Estes períodos são geralmente distinguidos por algumas características. O Clássico pode ser reconhecido pela abundância de unidades políticas maias e pelo próspero comércio entre estes centros e outros estados não maias. Em contraste com as elites de períodos anteriores, acredita-se que as do período clássico fossem alfabetizadas e instruídas. O período Pré-Clássico destaca-se pela menor quantidade de unidades políticas. Nessa época se desenvolveram os fundamentos do comércio do período clássico posterior. O período Pós-Clássico é marcado pelo declínio de muitas das grandes e outrora poderosas cidades-estados. Muitas delas acabaram sendo abandonadas e tiveram queda significativa em suas populações.

A Política dos Maias

A política dos maias não começou com os reis no início do período Pré-Clássico. Grande parte dos seus sistemas políticos tiveram seus primórdios no final do Pré-Clássico, por volta de 300 a.C. Os governantes de várias cidades-estados maias eram considerados uma espécie de híbrido humano-deus.

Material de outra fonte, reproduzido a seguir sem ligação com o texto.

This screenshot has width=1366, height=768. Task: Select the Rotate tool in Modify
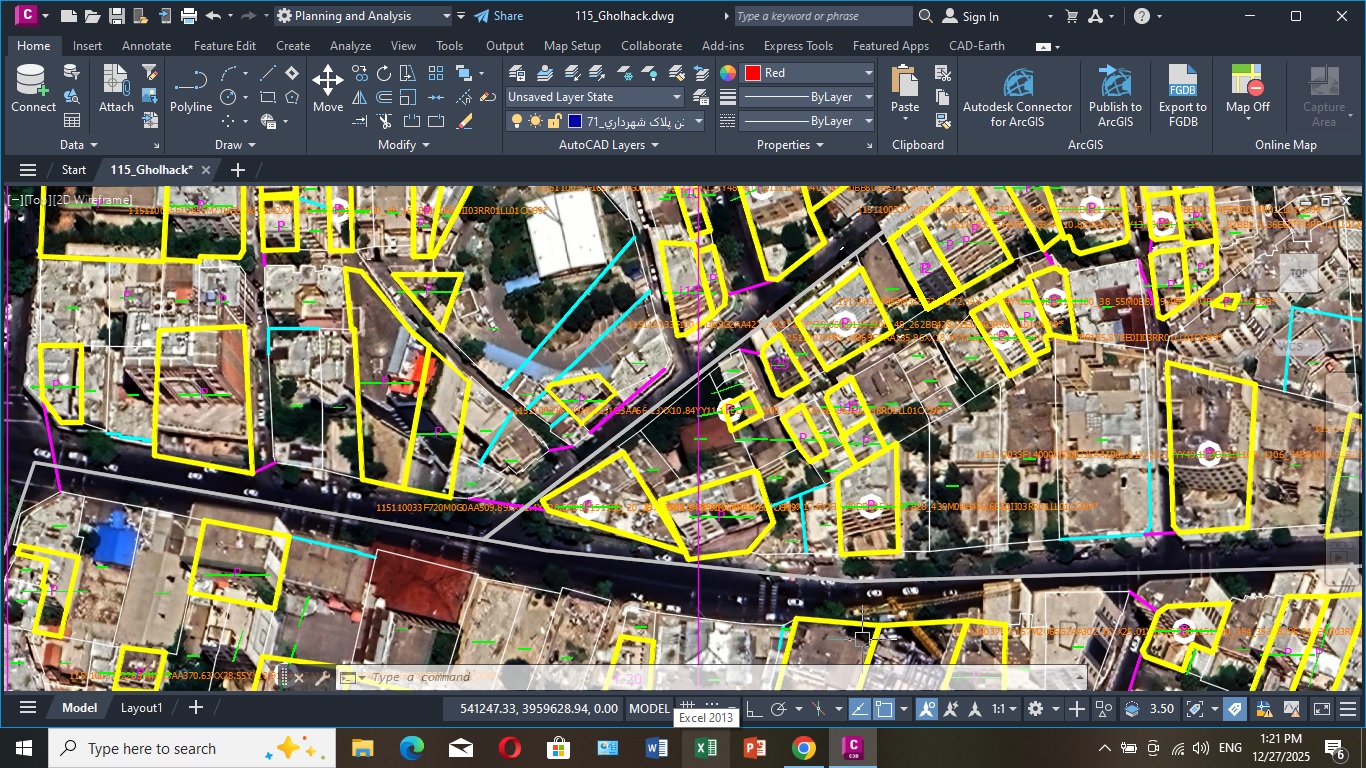tap(384, 73)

Não só os homens estavam autorizados a governar. Ocasionalmente, as mulheres lideravam quando o rei ainda não alcançara a idade apropriada, quando se ausentava por motivo de guerra ou não estivesse disponível por alguma outra razão. De acordo com Martin, os governantes poderiam afirmar seu status de rei ou senhor no dia de Ajaw ou Ahau (senhor). Os reis teriam então suas efígies esculpidas no Calendário Sagrado. O Calendário Sagrado tinha 260 dias, com 13 meses de 20 dias. Cada dia do mês era representado por um deus específico; o de Ahau destinava-se especificamente aos rituais reais. Uma vez que um rei alcançava a honra de constar do Calendário Sagrado, a representação se tornava a personificação do rei e do seu período de governo. Ao longo de toda a era maia, as unidades políticas permaneceram como estados separados e jamais se uniram num império. O mesmo pode ser dito para o célebre período Clássico.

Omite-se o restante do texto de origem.